Long-Term Applications
The following applications require additional research, scaling, ground-truthing, or ecosystem collaboration (e.g., continuous updates, cross-layer legal linking, or stronger validity tests).
- Hierarchical authority reasoning and “controlling rule” engines
- Sector: LegalTech, public sector
- What: Systems that determine, for a given issue and location, whether state, county, or municipal law controls and how conflicts resolve.
- Tools/products/workflows: Multi-layer legal graph linking statutes, preemption doctrines, charters, and ordinances; reasoning models with jurisdiction-aware logic.

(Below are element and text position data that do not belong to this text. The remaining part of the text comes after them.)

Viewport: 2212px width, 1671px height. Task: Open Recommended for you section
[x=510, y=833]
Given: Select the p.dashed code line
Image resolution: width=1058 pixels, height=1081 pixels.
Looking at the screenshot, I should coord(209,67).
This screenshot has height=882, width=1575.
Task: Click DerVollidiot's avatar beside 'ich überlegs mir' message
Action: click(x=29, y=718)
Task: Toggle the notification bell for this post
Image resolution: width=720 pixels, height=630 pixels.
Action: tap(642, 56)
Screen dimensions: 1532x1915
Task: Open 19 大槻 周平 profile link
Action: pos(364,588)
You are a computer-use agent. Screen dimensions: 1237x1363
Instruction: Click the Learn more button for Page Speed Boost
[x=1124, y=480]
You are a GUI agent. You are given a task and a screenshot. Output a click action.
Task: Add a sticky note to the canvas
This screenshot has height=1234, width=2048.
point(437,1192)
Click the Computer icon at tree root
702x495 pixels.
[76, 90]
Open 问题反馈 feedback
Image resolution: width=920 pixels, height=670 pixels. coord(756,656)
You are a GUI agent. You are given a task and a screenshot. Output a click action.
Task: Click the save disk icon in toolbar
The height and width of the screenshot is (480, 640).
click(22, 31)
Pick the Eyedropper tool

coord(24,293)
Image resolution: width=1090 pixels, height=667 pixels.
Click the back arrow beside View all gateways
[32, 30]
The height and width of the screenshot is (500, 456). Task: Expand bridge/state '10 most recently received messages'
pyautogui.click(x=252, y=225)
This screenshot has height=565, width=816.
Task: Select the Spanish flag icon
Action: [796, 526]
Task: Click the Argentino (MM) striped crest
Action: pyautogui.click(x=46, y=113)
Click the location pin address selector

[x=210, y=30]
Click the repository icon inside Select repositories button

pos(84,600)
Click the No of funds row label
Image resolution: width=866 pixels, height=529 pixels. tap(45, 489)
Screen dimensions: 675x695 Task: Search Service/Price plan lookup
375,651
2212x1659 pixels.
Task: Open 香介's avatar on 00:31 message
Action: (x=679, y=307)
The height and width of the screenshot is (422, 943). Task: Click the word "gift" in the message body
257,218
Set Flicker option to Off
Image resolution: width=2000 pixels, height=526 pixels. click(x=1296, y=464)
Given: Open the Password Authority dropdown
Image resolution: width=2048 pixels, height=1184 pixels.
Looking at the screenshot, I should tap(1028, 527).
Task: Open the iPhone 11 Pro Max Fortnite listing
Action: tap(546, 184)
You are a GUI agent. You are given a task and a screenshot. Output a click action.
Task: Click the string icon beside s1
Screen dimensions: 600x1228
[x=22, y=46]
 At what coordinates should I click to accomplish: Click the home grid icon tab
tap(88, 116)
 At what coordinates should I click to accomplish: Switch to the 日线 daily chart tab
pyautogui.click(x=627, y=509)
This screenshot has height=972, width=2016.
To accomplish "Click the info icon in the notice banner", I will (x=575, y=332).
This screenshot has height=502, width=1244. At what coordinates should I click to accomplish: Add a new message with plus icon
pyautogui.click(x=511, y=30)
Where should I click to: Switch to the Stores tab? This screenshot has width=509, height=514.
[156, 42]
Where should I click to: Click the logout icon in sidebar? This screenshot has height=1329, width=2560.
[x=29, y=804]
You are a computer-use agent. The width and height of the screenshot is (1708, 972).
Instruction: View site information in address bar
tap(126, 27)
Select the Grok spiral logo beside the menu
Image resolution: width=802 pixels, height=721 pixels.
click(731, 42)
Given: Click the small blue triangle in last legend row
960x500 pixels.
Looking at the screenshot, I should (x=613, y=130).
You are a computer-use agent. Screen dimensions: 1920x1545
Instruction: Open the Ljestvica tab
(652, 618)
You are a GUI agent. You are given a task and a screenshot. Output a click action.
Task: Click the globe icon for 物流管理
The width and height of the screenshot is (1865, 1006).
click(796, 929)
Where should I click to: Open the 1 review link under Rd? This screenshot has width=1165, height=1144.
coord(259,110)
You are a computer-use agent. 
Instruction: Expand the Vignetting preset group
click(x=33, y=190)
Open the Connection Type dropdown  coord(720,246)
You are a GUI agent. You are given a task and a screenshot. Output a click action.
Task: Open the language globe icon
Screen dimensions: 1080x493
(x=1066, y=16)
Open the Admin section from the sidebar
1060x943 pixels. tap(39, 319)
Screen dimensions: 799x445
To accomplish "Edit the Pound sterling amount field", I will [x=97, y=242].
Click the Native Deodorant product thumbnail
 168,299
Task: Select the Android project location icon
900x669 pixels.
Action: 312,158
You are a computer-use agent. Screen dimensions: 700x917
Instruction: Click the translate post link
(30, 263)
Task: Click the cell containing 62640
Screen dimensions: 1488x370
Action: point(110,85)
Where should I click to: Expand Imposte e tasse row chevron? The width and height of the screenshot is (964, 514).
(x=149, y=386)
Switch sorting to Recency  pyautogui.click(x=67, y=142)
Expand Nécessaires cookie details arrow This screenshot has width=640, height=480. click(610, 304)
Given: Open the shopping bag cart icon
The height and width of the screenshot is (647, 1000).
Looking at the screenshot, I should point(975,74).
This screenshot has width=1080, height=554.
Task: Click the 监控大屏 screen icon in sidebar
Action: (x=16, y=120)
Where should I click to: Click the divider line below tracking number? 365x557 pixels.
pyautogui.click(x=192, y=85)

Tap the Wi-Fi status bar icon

- Assumptions/dependencies: Expert-labeled ground truth; state-specific preemption rules; doctrinal variation; high-stakes validation.
- Automated multi-jurisdiction compliance advisors
- Sector: RegTech, enterprise software
- What: End-to-end assistants that synthesize federal–state–local requirements, produce step-by-step filings, and schedule inspections.
- Tools/products/workflows: Structured extraction of requirements/fees/exceptions; calendarized workflows; form autofill; clerk e-submission integrations.
- Assumptions/dependencies: Stable APIs to local permitting systems; reliable exception handling; legal oversight for advice.
- Conflict and preemption detection
- Sector: government, litigation support, policy
- What: Detection of ordinance–statute conflicts, redundancies, or gaps; support for preemption litigation and code harmonization.
- Tools/products/workflows: Cross-reference resolvers; similarity and entailment models across layers; human-in-the-loop resolution.
- Assumptions/dependencies: High precision required; authoritative linkage between code provisions and state law; frequent updates.
- Plain-language drafting and code simplification assistants
- Sector: government, civic tech, accessibility
- What: Rewrite opaque sections into intelligible language while preserving legal effect; simulate readability/opacity improvements.
- Tools/products/workflows: Rewrite suggestions with diff and risk flags; readability and opacity metrics; iterative human/legal review workflow.
- Assumptions/dependencies: Semantic equivalence verification; legislative approval processes; public participation norms.
- Causal policy evaluation using normative dimensions
- Sector: academia, policy research, philanthropy
- What: Test whether opacity, discretion, or paternalism correlate with enforcement disparities, economic outcomes, or public health—and estimate causal effects.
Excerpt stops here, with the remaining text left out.